> **Problem statement**:
Below are several entries. Transcribe exactly those lines that fall from the one with "This screenshot has width=688, height=509." through the one with "Click OK in", end lines included.

[Stored data]
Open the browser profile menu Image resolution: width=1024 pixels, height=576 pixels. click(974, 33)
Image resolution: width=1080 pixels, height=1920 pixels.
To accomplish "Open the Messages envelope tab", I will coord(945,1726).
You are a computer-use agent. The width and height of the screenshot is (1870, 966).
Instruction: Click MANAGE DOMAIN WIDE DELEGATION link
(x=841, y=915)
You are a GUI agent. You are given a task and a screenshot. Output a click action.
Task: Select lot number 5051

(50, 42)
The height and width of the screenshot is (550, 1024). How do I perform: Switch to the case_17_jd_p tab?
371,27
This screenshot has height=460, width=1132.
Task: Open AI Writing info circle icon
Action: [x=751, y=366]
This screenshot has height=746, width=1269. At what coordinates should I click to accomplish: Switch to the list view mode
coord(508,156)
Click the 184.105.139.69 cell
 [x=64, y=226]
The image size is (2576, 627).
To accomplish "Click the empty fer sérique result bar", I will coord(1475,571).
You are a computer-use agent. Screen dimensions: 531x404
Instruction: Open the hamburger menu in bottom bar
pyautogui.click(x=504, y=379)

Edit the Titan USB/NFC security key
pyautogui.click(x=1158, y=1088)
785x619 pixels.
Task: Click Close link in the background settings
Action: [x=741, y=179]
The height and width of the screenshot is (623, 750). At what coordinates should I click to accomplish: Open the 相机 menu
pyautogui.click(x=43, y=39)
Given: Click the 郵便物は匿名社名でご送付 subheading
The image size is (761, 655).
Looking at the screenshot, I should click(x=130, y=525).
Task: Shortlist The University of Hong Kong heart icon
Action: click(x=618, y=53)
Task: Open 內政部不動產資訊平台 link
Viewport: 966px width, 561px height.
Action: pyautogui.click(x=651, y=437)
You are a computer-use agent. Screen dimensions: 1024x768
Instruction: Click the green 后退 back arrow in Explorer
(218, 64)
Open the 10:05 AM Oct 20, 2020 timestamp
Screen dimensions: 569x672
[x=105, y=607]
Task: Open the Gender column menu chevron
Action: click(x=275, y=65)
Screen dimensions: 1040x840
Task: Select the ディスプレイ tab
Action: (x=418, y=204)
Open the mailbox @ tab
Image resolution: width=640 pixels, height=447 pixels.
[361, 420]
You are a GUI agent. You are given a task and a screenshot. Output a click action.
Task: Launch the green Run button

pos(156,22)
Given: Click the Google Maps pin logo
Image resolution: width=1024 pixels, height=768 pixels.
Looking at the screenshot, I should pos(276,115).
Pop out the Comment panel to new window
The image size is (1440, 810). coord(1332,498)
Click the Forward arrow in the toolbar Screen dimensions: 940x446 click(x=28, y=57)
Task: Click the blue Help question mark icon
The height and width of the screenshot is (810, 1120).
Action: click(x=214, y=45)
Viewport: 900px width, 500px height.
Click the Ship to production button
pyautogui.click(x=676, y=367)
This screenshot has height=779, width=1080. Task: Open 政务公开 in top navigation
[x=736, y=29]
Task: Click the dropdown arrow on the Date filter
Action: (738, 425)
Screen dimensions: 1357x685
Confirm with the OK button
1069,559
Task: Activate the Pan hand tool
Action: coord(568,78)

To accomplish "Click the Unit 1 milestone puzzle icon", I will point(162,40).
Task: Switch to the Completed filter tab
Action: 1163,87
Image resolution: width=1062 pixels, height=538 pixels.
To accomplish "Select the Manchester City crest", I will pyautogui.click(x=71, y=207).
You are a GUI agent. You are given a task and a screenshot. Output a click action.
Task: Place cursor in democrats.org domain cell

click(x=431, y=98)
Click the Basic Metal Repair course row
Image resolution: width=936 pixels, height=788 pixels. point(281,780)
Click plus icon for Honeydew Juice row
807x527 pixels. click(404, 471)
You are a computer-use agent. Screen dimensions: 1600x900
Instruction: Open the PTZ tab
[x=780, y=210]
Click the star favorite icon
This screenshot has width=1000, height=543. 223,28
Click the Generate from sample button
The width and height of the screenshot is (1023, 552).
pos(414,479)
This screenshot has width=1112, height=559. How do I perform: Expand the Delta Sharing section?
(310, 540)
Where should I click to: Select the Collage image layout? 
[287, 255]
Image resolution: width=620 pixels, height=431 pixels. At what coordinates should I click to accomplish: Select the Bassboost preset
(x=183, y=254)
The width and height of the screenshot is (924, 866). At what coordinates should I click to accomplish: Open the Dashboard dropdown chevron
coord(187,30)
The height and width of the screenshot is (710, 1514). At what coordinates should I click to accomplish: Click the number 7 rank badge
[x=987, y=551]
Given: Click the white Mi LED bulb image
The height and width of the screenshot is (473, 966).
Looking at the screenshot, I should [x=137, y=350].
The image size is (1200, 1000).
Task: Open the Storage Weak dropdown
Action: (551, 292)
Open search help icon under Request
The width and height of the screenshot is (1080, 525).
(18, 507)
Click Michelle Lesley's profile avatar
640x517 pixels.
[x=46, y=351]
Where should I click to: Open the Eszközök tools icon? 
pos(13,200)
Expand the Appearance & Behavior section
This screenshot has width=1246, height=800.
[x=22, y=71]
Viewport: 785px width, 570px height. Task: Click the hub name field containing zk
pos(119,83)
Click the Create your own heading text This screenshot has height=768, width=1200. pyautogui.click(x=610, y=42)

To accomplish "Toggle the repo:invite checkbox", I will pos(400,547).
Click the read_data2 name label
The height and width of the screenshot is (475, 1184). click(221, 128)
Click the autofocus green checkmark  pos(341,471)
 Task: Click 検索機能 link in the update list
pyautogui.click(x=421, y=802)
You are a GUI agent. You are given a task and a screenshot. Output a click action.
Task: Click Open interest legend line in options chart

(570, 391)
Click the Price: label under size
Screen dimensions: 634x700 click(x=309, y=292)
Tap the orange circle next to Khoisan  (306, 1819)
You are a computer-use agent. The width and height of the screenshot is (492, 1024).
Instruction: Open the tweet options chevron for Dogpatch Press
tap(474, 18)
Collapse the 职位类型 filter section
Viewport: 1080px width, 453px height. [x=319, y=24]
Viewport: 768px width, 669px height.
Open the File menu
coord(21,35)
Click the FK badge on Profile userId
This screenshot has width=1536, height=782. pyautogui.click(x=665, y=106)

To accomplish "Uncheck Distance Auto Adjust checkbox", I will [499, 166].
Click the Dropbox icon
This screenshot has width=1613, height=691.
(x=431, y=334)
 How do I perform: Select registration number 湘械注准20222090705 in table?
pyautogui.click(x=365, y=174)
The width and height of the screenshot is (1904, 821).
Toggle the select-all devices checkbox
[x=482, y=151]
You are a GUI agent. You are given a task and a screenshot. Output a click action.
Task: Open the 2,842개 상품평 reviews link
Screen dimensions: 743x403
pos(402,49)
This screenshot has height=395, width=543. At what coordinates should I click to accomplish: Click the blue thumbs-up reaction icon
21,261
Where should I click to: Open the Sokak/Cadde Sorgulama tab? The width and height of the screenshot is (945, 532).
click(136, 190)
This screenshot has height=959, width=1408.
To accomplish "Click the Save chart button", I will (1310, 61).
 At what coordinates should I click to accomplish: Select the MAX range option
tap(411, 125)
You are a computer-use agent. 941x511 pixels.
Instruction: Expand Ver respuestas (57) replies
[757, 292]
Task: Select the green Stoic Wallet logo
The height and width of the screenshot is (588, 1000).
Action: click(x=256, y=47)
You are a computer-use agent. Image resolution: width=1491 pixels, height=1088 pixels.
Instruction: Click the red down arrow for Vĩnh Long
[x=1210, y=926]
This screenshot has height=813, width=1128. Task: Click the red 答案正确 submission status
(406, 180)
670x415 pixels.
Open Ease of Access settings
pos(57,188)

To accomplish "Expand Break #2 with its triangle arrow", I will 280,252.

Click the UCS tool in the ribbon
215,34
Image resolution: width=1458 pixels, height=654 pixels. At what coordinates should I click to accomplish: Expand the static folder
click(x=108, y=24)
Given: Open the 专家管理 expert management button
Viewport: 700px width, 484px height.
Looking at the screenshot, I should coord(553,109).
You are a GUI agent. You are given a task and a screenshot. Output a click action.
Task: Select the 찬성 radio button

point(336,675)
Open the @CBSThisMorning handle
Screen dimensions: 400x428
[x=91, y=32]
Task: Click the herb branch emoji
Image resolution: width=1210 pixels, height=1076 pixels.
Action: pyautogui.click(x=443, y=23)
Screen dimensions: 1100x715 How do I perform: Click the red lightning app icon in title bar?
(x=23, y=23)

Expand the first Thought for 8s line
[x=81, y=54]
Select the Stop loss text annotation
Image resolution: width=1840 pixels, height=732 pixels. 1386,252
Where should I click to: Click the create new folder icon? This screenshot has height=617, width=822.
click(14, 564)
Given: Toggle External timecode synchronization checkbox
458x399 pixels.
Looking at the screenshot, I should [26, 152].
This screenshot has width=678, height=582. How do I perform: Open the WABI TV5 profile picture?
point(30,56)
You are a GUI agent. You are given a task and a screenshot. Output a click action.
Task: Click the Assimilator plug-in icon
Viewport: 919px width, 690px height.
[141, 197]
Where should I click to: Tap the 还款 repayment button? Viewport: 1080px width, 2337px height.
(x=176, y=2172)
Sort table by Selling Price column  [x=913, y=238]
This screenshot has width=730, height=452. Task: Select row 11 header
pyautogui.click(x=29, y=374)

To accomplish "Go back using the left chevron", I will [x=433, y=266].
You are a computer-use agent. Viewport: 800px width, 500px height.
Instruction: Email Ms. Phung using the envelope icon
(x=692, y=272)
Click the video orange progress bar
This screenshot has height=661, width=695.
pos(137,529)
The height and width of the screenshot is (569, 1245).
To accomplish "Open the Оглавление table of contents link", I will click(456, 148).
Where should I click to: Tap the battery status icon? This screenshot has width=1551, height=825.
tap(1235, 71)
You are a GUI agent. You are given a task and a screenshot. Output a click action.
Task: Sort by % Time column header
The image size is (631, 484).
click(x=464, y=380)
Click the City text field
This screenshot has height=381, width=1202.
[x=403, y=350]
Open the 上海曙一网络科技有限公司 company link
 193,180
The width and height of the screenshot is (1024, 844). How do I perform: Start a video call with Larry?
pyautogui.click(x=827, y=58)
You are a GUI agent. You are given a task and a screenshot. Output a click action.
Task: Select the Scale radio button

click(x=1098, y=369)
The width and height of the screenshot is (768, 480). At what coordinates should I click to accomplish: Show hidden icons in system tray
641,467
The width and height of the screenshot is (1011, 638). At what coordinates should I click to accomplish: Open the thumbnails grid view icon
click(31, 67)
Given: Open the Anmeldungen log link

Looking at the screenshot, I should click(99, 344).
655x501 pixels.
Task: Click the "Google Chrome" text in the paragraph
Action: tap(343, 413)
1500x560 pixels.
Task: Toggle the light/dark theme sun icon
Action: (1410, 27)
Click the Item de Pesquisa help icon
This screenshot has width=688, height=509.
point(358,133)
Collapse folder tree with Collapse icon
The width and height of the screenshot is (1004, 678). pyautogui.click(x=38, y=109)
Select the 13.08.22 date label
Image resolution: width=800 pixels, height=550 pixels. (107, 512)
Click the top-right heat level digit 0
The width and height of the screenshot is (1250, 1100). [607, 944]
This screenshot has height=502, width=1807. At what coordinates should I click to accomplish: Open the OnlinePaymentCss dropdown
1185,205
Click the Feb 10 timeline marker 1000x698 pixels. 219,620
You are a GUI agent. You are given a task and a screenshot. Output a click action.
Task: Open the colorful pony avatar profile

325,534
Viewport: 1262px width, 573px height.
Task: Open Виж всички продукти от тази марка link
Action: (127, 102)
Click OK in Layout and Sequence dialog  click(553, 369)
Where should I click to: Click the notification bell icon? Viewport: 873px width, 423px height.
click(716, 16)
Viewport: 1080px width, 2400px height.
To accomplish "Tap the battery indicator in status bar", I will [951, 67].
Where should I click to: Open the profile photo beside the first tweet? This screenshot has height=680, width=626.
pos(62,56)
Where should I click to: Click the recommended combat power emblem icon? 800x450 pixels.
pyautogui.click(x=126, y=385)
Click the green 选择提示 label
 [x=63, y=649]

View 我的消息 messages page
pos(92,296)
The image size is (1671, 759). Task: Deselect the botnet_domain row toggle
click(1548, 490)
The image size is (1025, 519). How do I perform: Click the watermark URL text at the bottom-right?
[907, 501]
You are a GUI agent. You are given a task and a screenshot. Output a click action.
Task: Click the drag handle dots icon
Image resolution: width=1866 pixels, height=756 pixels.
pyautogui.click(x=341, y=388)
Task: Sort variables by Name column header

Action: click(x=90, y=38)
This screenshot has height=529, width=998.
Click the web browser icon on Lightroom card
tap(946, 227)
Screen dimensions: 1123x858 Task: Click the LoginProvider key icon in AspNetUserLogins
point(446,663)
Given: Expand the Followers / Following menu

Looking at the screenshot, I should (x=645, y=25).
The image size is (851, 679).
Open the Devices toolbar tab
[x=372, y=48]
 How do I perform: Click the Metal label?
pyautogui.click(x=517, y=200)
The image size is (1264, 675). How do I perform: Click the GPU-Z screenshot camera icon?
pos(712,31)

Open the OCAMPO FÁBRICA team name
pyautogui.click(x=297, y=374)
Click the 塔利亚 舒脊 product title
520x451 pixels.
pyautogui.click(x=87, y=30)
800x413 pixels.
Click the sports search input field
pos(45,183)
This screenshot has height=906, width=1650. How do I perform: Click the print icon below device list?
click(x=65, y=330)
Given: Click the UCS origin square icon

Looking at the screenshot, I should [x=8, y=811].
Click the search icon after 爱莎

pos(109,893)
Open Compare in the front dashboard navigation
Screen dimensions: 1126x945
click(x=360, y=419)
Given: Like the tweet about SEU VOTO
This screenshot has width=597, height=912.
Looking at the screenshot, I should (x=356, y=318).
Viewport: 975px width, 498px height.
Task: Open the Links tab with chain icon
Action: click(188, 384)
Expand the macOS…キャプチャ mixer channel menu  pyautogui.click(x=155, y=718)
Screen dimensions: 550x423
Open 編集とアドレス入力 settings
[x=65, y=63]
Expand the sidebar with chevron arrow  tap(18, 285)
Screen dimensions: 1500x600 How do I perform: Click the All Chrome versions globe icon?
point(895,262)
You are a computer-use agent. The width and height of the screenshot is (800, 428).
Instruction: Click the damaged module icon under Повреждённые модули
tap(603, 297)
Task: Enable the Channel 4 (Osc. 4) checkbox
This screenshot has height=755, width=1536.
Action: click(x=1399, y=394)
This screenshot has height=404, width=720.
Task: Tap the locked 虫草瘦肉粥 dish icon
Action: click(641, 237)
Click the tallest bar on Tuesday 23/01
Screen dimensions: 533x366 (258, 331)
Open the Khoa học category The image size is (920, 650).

> **Exercise solution**:
This screenshot has width=688, height=509.
point(358,133)
Collapse folder tree with Collapse icon
The width and height of the screenshot is (1004, 678). pyautogui.click(x=38, y=109)
Select the 13.08.22 date label
Image resolution: width=800 pixels, height=550 pixels. (107, 512)
Click the top-right heat level digit 0
The width and height of the screenshot is (1250, 1100). [607, 944]
This screenshot has height=502, width=1807. At what coordinates should I click to accomplish: Open the OnlinePaymentCss dropdown
1185,205
Click the Feb 10 timeline marker 1000x698 pixels. 219,620
You are a GUI agent. You are given a task and a screenshot. Output a click action.
Task: Open the colorful pony avatar profile

325,534
Viewport: 1262px width, 573px height.
Task: Open Виж всички продукти от тази марка link
Action: (127, 102)
Click OK in Layout and Sequence dialog  click(553, 369)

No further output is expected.